Snort IDS是目前基于规则领域的异常检测系统中最经典的产品，主要应用于网络入侵检测过程中，它能够实时地分析流量数据的情况，并记录检测详情。通过完备的规则库可对待测数据内容进行规则匹配处理，并能够对攻击异常做出实时告警。Snort作为开源轻量级IDS，拥有优良的扩展能力，可移植到各类大数据平台中。

Snort主要使用流量的特征来检测异常，使用人工定义的规则来检测异常的网络数据包。当规则被触发时，会产生警报信息[75]。Snort系统的工作原理如下。

（1）解码引擎：数据嗅探工具捕获网络底层数据包之后，通过解码引擎将数据包转化为符合链路层协议的包结构体，方便Snort系统对更高层次的数据进行解码，如TCP和UDP端口。

（2）预处理器：当数据被解码后，再被传输到相应的预处理器中进行数据预处理。

（3）检测引擎：通过规则匹配数据的特征，进行简单的检测。

（4）日志与报警：当检测引擎检测完毕时，系统会根据检测情况输出正常日志或报警信息。

Snort系统的异常检测框架主要由4个子模块构成，分别为数据包嗅探模块、预处理模块、检测引擎模块、报警/日志模块。首先，数据包嗅探模块在线获取网络数据包，并将数据包传入预处理模块，从而对当前数据包进行相应的规则特征提取，再将上述数据包传到检测引擎模块，检测引擎模块根据事先预设的规则对数据包进行匹配任务，若符合规则库中存在的Snort规则的动作描述，则响应报警/日志模块，通过用户设定的方式产生对应的报警行为。

Snort IDS体系结构图如图2.3所示。

图2.3　Snort IDS体系结构图

在图2.3中，最重要的功能是检测引擎，它依赖于规则库，利用模式匹配算法将数据包解析后的数据与规则进行匹配。规则库的规则结构如图2.4所示。

图2.4　规则库的规则结构

Snort规则的构建方法包括三种：第一种，在已有规则的基础上修改或添加，可以结合流量分析技术，该方法主要用来调整检测规则以提高其有效性；第二种，根据掌握的相关网络知识建立检测规则，不需要分析网络流量，创建此种类型的规则首先要编写规则头；第三种，通过对网络流量的监控建立检测规则，在出现新的漏洞或攻击时通常采用此方法，但本方法难度大、代价大。无论采用哪种方式，构建Snort规则都需要大量的专业知识和人工干预成本。文献[28]和文献[29]通过对网络流量进行数据挖掘来改进规则库，然而仍然需要使用部分已标记的异常数据。虽然Snort系统具有以上缺点，但是它是一种轻量级跨平台的IDS，功能强大，使用灵活，它的检测引擎同时为建立异常检测规则库提供了依据。

Snort规则采用一种基于文本、易扩展的描述语言进行定义。

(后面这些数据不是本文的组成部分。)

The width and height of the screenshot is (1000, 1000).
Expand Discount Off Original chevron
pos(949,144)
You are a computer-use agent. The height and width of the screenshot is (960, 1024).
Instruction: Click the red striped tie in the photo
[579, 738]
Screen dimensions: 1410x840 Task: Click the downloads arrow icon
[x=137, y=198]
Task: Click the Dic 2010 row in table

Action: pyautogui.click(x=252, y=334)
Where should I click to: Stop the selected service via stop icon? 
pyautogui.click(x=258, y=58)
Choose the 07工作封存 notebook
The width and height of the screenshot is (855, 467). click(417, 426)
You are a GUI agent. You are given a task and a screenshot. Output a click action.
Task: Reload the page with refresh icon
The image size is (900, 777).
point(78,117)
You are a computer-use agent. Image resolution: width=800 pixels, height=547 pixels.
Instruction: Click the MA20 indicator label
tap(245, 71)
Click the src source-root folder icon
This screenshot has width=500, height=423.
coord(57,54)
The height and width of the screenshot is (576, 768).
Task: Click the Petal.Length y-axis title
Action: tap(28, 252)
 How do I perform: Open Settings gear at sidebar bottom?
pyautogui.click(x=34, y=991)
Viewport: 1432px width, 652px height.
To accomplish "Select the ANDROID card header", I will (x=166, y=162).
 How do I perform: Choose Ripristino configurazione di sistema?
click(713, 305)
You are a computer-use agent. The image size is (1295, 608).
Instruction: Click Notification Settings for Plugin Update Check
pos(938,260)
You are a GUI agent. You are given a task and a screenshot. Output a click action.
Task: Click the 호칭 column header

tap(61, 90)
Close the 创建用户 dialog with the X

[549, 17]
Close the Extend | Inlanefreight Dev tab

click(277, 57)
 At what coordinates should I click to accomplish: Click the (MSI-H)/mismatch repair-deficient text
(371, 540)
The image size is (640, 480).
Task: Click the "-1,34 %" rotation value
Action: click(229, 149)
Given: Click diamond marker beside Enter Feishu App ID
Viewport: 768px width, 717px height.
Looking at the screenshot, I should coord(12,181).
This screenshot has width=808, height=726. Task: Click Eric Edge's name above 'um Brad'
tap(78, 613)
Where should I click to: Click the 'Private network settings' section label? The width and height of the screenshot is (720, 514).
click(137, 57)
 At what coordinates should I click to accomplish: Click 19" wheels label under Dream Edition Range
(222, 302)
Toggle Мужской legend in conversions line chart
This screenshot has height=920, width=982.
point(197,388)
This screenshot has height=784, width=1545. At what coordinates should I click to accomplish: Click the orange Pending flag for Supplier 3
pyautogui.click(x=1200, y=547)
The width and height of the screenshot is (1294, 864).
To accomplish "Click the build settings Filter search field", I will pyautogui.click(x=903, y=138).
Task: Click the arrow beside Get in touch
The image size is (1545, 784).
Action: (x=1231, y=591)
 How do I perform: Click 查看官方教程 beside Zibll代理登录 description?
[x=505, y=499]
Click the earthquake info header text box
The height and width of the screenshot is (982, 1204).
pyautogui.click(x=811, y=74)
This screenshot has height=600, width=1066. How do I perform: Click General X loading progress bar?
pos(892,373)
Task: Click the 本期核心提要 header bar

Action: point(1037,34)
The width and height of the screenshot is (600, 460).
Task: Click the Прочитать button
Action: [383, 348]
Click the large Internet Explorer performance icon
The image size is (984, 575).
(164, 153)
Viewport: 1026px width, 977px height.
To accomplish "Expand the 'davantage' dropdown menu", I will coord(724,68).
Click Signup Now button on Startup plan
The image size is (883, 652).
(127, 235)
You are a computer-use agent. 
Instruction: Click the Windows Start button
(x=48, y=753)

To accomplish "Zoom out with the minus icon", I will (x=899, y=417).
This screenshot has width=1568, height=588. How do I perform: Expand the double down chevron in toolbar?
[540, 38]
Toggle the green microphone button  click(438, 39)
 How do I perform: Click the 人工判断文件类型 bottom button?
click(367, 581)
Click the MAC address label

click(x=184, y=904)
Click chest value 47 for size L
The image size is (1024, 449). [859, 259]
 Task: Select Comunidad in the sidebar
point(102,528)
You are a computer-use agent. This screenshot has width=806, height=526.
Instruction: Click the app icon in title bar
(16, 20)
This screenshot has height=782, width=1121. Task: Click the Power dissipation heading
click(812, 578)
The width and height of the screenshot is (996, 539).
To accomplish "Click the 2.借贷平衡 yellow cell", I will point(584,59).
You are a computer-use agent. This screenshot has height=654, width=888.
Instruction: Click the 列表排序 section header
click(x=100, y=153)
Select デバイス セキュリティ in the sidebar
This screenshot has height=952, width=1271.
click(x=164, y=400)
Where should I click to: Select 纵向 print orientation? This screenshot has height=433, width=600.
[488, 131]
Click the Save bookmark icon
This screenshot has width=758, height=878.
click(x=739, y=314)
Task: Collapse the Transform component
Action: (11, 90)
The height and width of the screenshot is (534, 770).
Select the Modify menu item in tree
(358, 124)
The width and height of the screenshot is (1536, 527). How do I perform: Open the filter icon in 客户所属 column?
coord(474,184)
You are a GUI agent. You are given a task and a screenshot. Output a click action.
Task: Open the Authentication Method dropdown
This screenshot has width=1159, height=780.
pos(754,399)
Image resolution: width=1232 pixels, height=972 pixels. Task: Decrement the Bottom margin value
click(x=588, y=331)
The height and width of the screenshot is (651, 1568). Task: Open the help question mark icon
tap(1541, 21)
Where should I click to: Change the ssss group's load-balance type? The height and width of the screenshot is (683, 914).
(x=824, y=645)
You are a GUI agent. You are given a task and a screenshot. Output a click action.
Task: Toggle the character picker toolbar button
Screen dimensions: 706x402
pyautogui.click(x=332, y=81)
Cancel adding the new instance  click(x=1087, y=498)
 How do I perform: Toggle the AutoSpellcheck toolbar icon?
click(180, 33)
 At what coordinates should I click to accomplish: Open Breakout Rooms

每条规则都是针对特定的异常进行设定的，当且仅当规则内容完全匹配时，触发规则动作。以规则{“alert tcp !192.168.0.1/47 any ->any 39 (content: “USER”;msg: “Anomaly msg by FTP Login”) ”}为例，表示对于任何访问非192.168.0.1/47网段，tcp报文中都含有“USER”，进行标识为“Anomaly msg by FTP Login”的告警。Snort通过字符串匹配算法与二维列表递归检索等方式，将流量数据和所定义的规则进行配对，从而实现异常检测的功能。